CONSULTANCY & LICENSING AGREEMENT BETWEEN GLOBAL BUSINESS
INFORMATION DIRECTORY TD. & NETFACET COMPUTING INC.
THIS AGREEMENT (hereinafter "this Agreement") is made in duplicate,
Between
Global Business Information Directory Ltd., a Colorado
corporation, of 000 - 0xx Xxxxxx, Xxxxx 0000, Xxxxxxx,
Xxxxxxxxxx 00000, Tel:(000) 000-0000 and e-mail: xxxxx@xxxxxx.xxx
(hereinafter "the Client")
And
Netfacet Computing Inc. of 000 Xxxxxx Xxxxxx, Xxxxxx,
Xxx xxxx X0X 0X0, Tel: (000)000-0000 and e-mail:
xxxxxxx.xxxxxx@xxxxxxxx.xxx (hereinafter "the Consultant").
WHEREAS, the Client and the Consultant desire to have an
agreement regarding work on a project, and by which the Client
(a) engages the Consultant as a consultant to
(i) direct and coordinate activities concerned with research and
development of concepts, ideas, specifications and applications for
the Client's new products and
(ii) oversee product development, including quality control,
physical distribution, product and packaging design, new product
development and improvements on existing products
and
(b) will own the intellectual property resulting from that work and
license it to the Consultant;
THEREFORE, in consideration of the representations and promises contained
herein, the Client and the Consultant agree as follows:
Definitions
In this Agreement,
(a) "Background Intellectual Property" means Intellectual Property
that is not Foreground Intellectual Property;
(b) "Effective Date" means 1 April 1999;
(c) "Expenses" includes, but is not limited to, expenses for
travel, equipment and sub-contract labour;
(d) "Foreground Intellectual Property" means the Intellectual
Property arising out of or pursuant to this Agreement;
(e) "Intellectual Property" includes, but is not limited to,
interests in or as to know-how, show-how, trade secrecy,
confidentiality, copyright, moral rights, industrial design
registrations, patents,
trade marks, trade names, misappropriation of personality, invasion
of privacy and defamation;
(f) "the Licensed Activities"

GIVEN RECORDS:
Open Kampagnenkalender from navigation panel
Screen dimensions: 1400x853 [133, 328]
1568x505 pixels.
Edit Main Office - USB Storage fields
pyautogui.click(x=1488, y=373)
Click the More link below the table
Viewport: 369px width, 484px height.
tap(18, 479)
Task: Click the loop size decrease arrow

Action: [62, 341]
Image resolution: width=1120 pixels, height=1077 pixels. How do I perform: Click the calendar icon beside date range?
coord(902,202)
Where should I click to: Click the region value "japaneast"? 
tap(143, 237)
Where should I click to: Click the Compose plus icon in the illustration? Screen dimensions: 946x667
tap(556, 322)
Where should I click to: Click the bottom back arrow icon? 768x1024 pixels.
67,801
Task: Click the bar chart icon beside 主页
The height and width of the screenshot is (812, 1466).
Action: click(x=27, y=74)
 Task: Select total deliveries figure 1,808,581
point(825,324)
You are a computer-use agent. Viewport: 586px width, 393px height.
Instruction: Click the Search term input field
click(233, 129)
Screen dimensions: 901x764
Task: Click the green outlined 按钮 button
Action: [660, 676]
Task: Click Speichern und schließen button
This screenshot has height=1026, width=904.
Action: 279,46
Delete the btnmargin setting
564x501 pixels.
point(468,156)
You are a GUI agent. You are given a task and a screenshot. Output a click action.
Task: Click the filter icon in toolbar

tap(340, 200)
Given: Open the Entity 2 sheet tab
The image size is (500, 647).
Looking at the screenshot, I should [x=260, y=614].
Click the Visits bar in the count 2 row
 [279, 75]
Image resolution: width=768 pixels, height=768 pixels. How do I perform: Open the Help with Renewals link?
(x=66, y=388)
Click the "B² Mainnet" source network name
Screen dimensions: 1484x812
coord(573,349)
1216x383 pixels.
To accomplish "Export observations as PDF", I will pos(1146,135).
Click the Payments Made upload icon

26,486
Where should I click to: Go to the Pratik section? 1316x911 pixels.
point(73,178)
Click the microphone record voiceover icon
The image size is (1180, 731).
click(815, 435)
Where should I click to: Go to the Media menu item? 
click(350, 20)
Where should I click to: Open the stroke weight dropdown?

WHAT TO PRODUCE: Condense the paragraph of the consultancy agreement that begins "WHEREAS, the Client and the Consultant" into a short bulleted list that keeps its main facts. The listing is not needed for what follows.

WRITTEN ANSWER:
- The Client and the Consultant want an agreement covering work on a project.
- The Client engages the Consultant to direct and coordinate research and development of concepts, ideas, specifications and applications for the Client's new products.
- The Consultant will also oversee product development, including quality control, physical distribution, product and packaging design, new product development and improvements to existing products.
- The Client will own the intellectual property from that work and license it to the Consultant.